▶ Problems:
a. In the epoxy resin excerpt, which company supplies the YDCN-500 series of ortho-cresol novolac-type epoxy resins?
b. Please explain, using the epoxy resin excerpt, why the epoxy resin may be in a solid or solid-like state.

▶ Document extract:

%%

The epoxy resin may include an epoxy resin having at least one functional group, and may be in a solid or solid-like state, in view of film shapes. Preferred examples of the epoxy resin include bisphenol-type epoxy resins, ortho-cresol novolac-type epoxy resins, multi-functional epoxy resins, amine-type epoxy resins, heterocyclic epoxy resins, substitutional epoxy resins, and/or naphthol-type epoxy resins.

Particular examples of commercially available bisphenol-type epoxy resins may include: Epiclon 830-S, Epiclon EXA-830CRP, Epiclon EXA 850-S, Epiclon EXA-835LV, etc. (available from Dainippon Ink and Chemicals, Inc.); Epicoat 807, Epicoat 815, Epicoat 825, Epicoat 827, Epicoat 828, Epicoat 834, Epicoat 1001, Epicoat 1004, Epicoat 1007, Epicoat 1009, etc. (available from Yuka Shell Epoxy Co., Ltd.); DER-330, DER-301, DER-361, etc. (available from Dow Chemical Co.); and YD-128 or YDF-179 (available from Kukdo Chemical Co., Ltd.).

The ortho-cresol novolac-type epoxy resins may include: YDCN-500-1P, YDCN-500-4P, YDCN-500-5P, YDCN-500-7P, YDCN-500-80P, YDCN-500-90P, etc. (available from Kukdo Chemical Co., Ltd.); EOCN-102S, EOCN-103S, EOCN-104S, EOCN-1012, EOCN-1025, EOCN-1027, etc. (available from Nippon Kayaku Co., Ltd.).

%%

▶ Data lines:
%%

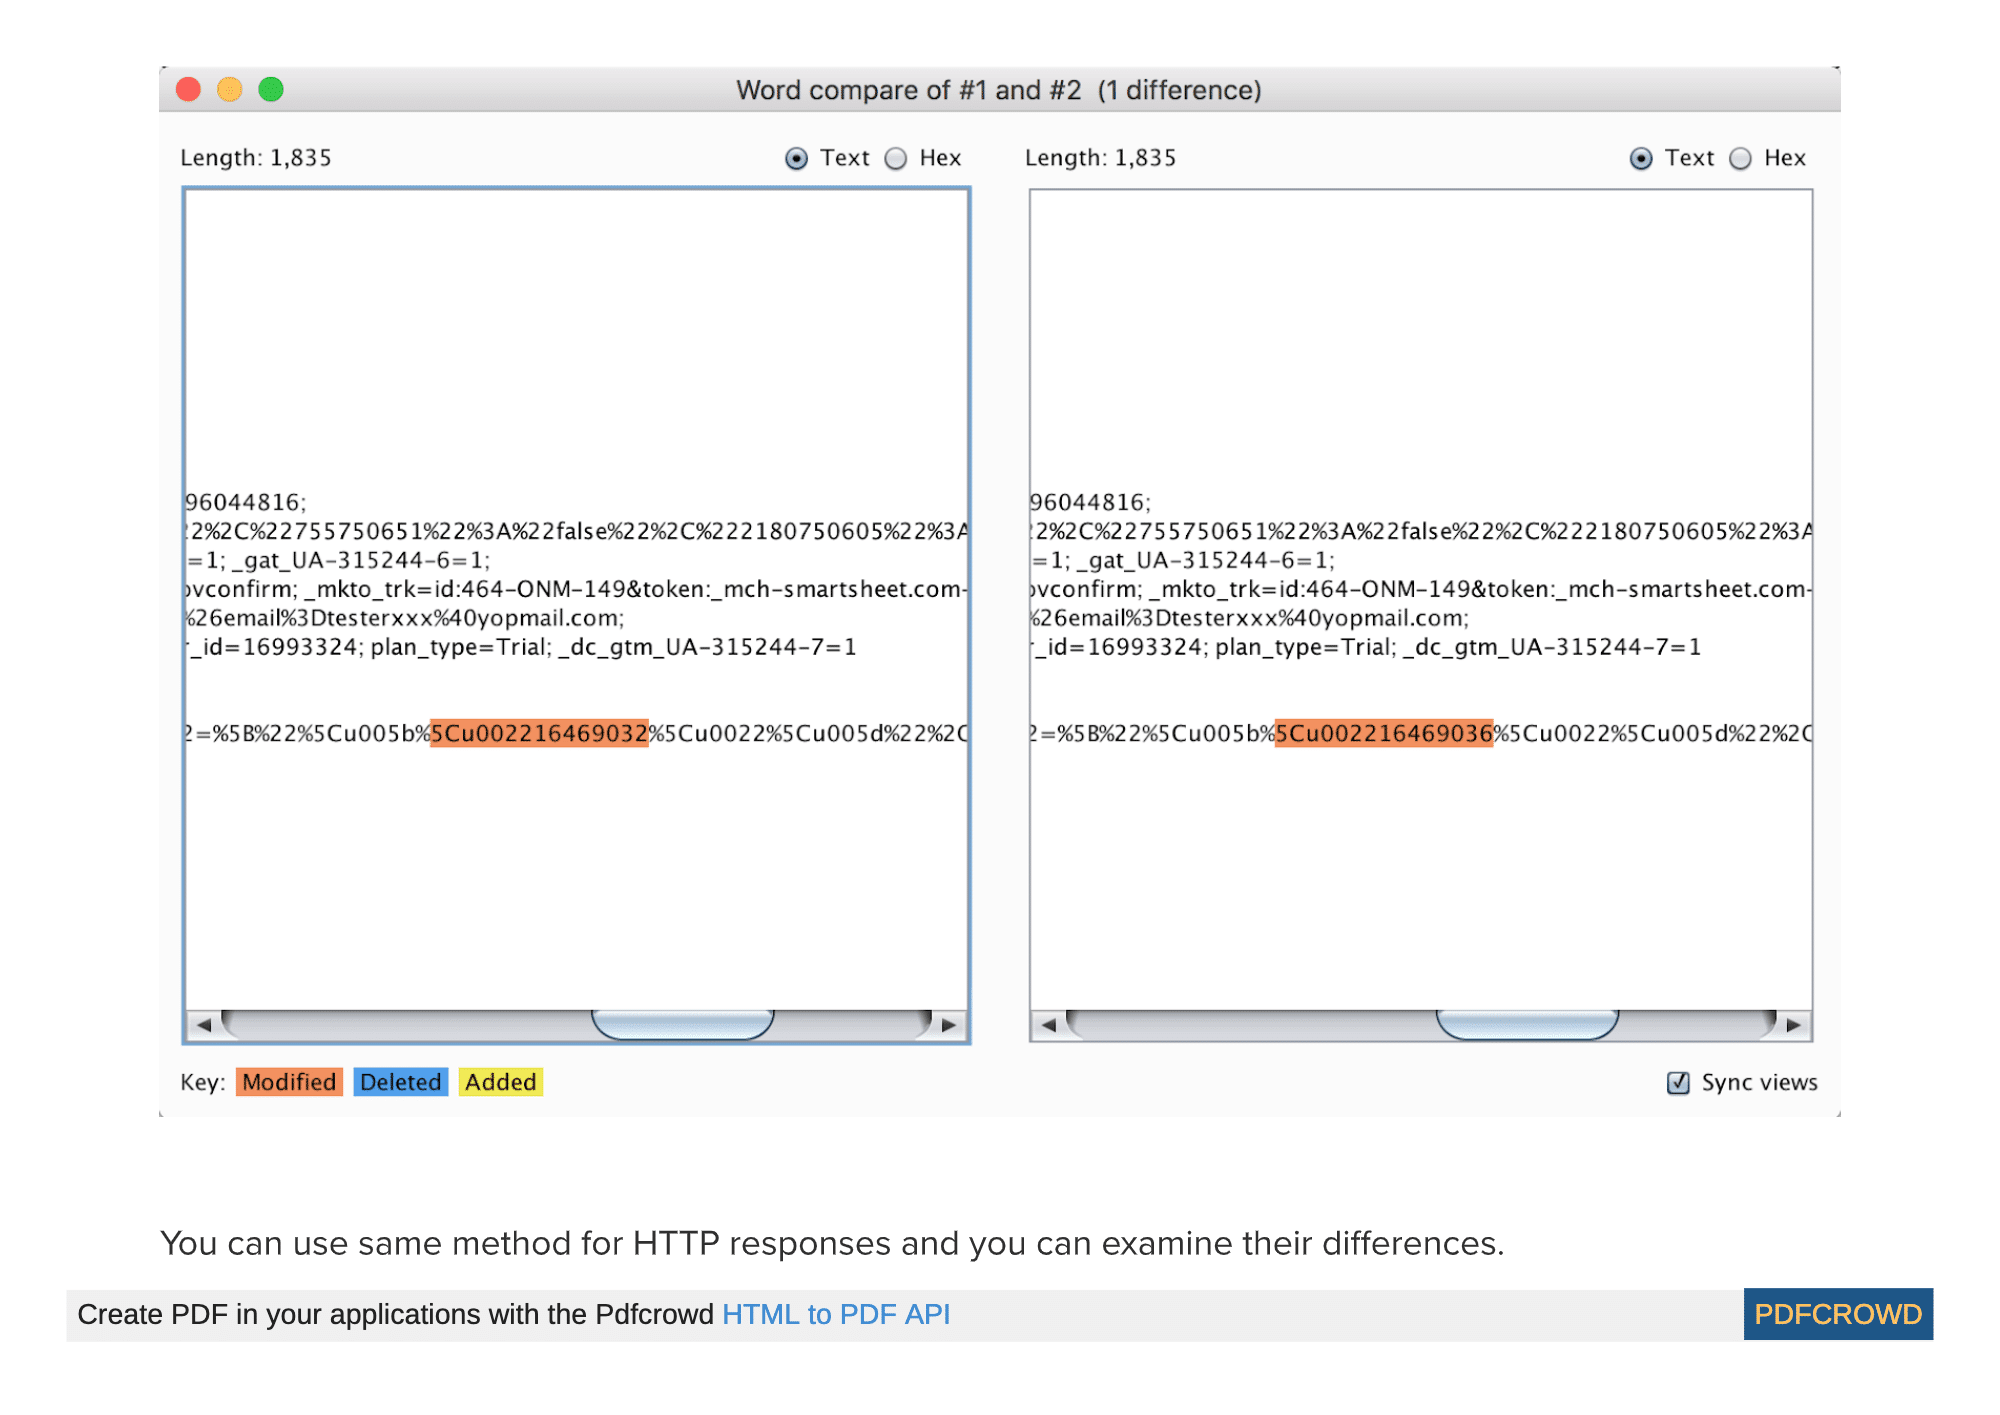
Task: Click the Added legend label
Action: (x=500, y=1082)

%%

▶ Solution set:
a. Kukdo Chemical Co., Ltd.

b. The epoxy resin may be solid or solid-like in view of film shapes.